The first discovery of Polynesian taro grown in Māori gardens in the 1400s can be claimed by an archaeological research project on Ahuahu-Great Mercury Island.

He Waitetoke Mire on Ahuahu-Great Mercury Island where the team found the taro and puha pollen.

Jointly carried out by the University of Auckland and Auckland War Memorial Museum, the project's new evidence displays the sophistication with which early Māori first utilised the New Zealand environment, and also that they developed wetland gardens for taro.

Previous archaeological evidence favoured kumara as the only viable crop in New Zealand's cooler climates but this new research, which explored the history of Māori settlement on the island, indicates taro was also an important crop in the early Māori diet, alongside leafy greens such as pūhā and watercress.

During extensive field work on the private island off the eastern coast of Coromandel, palynologist Matthew Prebble of the Australian National University, alongside a team of archaeologists from the University of Auckland and Auckland War Memorial Museum, analysed buried sediments from swamps which contained the pollen of taro and other leafy greens.

The deposits have been radiocarbon-dated to the 14th century, around 600 to 700 years ago. Along with the taro and kumara, some of the green leafy plants were probably introduced by Tūpuna Māori, and the gardens on Ahuahu are among some of the earliest known of in New Zealand.

The new evidence suggests that Polynesians gardeners
were inventive and adapted the environment to continue growing their staple
food, taro.

Team member, the University of Auckland's Professor Simon Holdaway, says archaeologists have long considered the cooler climate of New Zealand, compared to the warmer climate of Polynesian islands, hindered Māori's early attempts to grow traditional Polynesian crops such as taro.

"This evidence for early taro production refutes the long-held view that only kumara could be grown in New Zealand," he says.

"It indicates Tūpuna Māori may have initially focused on taro and created specialised wetland gardens for the purpose; kumara then became the main crop after AD 1500."
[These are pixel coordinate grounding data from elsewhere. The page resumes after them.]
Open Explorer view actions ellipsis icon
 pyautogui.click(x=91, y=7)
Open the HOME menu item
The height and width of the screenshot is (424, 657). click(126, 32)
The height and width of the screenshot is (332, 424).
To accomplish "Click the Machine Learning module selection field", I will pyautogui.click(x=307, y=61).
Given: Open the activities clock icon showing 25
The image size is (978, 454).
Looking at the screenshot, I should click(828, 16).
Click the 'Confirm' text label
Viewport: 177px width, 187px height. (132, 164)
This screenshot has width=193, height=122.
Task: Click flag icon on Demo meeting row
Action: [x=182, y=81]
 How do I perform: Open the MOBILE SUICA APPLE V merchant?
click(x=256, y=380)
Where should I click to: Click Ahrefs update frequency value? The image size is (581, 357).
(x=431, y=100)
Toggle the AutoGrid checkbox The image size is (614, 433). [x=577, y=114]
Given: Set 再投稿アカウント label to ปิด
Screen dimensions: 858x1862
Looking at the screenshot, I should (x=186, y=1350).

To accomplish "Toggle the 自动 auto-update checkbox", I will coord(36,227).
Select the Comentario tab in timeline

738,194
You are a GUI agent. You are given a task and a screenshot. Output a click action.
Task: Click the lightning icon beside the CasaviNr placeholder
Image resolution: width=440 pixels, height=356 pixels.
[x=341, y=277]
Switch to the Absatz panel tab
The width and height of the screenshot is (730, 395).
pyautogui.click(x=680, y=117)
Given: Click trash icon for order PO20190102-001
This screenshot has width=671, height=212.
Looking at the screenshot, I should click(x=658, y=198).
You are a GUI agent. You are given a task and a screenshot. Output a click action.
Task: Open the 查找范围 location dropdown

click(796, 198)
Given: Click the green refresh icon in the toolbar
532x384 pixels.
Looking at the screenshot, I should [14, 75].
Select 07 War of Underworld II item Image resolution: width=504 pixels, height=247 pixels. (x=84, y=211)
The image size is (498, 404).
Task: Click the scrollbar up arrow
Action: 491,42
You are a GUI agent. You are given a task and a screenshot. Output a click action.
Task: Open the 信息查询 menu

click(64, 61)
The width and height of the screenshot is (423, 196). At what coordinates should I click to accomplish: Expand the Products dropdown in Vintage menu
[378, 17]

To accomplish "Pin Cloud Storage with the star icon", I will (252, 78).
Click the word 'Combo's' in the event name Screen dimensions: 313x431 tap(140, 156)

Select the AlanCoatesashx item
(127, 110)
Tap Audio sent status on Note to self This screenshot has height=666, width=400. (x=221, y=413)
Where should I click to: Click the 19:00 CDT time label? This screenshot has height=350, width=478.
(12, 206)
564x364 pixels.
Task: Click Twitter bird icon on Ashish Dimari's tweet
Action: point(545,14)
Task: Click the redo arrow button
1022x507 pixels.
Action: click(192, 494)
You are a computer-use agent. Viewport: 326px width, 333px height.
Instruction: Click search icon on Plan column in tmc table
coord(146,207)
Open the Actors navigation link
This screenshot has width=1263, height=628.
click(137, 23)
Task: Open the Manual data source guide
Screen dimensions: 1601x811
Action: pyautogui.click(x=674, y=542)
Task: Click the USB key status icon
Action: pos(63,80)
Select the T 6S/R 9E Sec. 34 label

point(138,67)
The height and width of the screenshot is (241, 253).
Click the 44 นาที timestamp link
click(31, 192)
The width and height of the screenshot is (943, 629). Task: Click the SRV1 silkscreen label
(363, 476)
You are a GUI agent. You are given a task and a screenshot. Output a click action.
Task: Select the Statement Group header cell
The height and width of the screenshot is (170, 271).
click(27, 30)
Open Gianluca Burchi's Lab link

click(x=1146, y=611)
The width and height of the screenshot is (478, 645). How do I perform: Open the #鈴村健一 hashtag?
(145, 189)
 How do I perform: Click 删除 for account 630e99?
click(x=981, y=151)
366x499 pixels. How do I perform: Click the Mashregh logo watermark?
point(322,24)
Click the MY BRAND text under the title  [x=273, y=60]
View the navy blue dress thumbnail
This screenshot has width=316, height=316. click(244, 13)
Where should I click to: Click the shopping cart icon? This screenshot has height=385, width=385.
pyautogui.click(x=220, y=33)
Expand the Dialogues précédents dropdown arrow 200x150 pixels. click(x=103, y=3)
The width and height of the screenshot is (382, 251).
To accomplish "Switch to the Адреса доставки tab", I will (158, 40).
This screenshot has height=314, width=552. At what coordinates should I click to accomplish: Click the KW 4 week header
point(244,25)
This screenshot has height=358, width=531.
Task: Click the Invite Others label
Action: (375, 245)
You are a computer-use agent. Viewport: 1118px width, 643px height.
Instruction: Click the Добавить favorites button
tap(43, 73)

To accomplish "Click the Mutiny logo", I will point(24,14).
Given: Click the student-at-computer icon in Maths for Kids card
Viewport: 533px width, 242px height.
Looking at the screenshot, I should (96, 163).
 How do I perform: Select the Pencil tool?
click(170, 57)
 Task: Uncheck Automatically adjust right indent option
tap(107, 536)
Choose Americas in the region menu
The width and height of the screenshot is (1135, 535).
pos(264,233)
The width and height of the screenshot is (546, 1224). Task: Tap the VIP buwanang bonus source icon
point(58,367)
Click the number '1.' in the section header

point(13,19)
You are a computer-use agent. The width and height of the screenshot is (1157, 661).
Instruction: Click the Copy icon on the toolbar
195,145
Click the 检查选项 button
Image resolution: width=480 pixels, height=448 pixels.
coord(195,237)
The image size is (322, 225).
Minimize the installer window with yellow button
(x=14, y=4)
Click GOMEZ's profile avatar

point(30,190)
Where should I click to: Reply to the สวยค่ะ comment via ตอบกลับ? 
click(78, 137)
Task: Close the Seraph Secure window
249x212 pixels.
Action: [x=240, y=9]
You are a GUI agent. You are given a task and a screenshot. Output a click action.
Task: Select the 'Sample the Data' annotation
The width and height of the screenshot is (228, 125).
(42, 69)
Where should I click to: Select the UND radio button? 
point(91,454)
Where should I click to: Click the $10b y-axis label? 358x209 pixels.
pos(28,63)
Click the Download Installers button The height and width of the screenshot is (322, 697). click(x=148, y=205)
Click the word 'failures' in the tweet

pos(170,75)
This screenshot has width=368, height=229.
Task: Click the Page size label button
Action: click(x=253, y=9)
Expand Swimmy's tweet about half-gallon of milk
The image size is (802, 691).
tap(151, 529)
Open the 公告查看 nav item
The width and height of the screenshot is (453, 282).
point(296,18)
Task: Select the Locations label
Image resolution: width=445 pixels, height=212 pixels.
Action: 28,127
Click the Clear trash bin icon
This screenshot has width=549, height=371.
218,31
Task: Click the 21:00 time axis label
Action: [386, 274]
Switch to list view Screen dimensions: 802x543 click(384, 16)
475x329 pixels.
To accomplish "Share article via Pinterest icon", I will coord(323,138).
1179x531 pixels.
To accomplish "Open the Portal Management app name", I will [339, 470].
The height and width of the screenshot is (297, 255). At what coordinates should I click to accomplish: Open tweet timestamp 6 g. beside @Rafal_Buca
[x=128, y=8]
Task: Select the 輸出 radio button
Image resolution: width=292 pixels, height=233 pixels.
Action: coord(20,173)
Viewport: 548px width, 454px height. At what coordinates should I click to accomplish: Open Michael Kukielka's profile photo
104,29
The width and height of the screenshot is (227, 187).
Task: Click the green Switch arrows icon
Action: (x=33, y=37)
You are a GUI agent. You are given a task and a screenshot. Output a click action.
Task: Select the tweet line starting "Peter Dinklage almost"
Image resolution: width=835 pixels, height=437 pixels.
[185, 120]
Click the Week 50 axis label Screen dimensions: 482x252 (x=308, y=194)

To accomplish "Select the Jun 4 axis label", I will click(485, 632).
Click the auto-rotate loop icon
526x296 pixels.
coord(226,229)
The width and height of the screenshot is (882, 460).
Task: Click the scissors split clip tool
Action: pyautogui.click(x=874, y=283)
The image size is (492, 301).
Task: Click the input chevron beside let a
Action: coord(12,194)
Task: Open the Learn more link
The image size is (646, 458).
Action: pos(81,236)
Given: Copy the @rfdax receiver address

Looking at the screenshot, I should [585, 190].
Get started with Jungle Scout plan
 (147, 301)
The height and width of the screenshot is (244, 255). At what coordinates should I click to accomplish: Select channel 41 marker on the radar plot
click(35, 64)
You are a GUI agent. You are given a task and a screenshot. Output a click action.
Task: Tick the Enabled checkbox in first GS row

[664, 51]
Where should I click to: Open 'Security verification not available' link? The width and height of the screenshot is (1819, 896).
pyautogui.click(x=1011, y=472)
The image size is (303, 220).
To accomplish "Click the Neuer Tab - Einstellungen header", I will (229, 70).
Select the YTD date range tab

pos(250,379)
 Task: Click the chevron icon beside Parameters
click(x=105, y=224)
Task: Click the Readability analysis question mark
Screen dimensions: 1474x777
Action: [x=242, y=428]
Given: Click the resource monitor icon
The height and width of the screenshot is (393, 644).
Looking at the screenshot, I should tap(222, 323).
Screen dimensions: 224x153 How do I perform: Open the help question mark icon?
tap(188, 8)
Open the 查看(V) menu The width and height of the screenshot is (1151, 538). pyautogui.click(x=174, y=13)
Pre-European Māori gardens were also thought to have been relatively weed free, but the fossil pollen remains from Ahuahu suggest indigenous edible leafy herbs such as watercress and pūhā were common. The early Māori diet was balanced by a range of vegetables.

Based on this information, it's now thought that Ahuahu was used by Tūpuna Māori to grow gardens because of the limited amount of kauri and rimu forests which were difficult to clear with fire, the limited exposure to frosts and the similarity of the island to the Polynesian homeland islands.

Matthew Prebble has also analysed swamp cores from islands in southern French Polynesia, in Raivavae and Rapa, which showed many of the same weeds also lived in early taro gardens in the subtropics and tropics.

The new evidence suggests that Polynesians gardeners were inventive and adapted the environment to continue growing their staple food, taro.

A paper on this ground-breaking research, authored by Matthew Prebble, was published today in PNAS (Proceedings of the National Academy of Sciences of the United States of America).

The project on Ahuahu-Great Mercury Island is a partnership between the University of Auckland and Auckland War Memorial Museum, in conjunction with the Fay and Richwhite families and Ngāti Hei.